Task instructions: Count the lines in the rows below that contain the string "This", treating uppercase and lowercase as distinct. Reply with the number alone.

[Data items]

_ _ _ _ _ _ _

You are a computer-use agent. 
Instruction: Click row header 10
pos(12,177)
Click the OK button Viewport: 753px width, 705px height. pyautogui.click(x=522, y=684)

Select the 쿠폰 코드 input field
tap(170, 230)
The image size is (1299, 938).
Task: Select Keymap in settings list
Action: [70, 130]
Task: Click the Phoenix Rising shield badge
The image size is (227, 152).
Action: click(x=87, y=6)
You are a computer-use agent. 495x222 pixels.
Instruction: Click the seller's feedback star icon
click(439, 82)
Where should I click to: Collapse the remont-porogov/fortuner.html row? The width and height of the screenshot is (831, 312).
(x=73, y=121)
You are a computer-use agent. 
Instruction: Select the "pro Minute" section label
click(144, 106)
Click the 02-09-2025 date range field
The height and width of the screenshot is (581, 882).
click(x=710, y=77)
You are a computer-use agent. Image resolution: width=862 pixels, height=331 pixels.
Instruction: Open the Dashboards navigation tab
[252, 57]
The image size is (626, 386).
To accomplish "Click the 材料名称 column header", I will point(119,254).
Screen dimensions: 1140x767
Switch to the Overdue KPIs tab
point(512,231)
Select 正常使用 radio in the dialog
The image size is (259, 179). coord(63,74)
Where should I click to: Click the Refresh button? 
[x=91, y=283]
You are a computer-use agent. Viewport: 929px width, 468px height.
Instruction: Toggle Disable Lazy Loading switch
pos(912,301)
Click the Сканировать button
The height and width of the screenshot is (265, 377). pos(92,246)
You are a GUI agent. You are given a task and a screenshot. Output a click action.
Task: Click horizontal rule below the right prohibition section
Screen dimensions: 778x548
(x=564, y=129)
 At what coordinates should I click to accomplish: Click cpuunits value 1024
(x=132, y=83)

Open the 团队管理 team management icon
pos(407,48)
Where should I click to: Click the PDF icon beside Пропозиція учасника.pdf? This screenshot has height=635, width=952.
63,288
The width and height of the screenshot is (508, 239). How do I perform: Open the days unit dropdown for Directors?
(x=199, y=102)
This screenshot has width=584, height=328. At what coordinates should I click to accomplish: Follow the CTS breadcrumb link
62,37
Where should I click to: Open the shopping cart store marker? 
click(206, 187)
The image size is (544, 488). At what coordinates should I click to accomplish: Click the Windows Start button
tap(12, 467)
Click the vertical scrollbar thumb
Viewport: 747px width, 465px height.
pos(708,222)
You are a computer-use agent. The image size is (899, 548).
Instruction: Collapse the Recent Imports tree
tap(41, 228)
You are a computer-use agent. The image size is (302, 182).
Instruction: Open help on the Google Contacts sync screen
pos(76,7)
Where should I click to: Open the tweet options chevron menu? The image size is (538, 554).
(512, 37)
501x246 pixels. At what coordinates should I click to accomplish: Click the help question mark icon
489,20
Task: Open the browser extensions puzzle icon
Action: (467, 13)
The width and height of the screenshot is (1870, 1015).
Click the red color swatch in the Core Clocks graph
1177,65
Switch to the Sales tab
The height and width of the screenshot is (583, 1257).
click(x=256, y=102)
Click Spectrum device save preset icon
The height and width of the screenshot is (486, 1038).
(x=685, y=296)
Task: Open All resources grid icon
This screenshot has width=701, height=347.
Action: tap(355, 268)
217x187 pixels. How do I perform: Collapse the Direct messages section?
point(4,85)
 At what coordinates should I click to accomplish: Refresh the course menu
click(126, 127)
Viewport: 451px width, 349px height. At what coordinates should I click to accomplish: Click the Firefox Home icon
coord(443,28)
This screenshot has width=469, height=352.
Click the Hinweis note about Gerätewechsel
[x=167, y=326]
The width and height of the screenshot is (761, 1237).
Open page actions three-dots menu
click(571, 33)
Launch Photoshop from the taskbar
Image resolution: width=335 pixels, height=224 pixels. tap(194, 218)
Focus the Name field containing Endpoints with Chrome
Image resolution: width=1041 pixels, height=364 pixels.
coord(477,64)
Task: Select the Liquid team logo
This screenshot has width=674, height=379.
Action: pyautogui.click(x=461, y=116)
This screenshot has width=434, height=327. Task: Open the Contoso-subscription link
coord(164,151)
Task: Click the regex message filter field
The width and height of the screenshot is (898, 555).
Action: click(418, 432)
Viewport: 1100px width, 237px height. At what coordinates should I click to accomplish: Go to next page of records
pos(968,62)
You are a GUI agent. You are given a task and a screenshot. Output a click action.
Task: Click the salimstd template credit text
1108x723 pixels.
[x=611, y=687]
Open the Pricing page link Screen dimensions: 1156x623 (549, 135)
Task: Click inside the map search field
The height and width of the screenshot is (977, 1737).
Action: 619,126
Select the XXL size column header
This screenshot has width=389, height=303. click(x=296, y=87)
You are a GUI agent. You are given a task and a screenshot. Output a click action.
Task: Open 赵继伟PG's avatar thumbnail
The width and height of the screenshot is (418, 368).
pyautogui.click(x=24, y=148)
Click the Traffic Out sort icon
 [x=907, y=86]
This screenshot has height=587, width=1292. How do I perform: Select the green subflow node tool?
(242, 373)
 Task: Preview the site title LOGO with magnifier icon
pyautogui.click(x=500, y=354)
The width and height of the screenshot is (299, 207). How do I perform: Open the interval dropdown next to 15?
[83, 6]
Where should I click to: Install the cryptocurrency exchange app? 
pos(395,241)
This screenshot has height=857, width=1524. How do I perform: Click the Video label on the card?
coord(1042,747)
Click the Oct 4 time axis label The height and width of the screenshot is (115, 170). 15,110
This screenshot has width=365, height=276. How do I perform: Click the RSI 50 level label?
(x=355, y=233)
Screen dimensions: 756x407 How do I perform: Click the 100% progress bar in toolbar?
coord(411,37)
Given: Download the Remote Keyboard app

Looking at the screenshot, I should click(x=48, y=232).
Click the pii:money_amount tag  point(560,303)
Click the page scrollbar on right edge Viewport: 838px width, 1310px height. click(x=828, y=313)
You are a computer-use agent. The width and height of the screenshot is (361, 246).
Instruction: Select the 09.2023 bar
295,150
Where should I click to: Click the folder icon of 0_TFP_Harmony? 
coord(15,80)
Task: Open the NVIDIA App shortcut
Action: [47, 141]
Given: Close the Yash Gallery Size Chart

_ _ _ _ _ _ _

Complete output: 10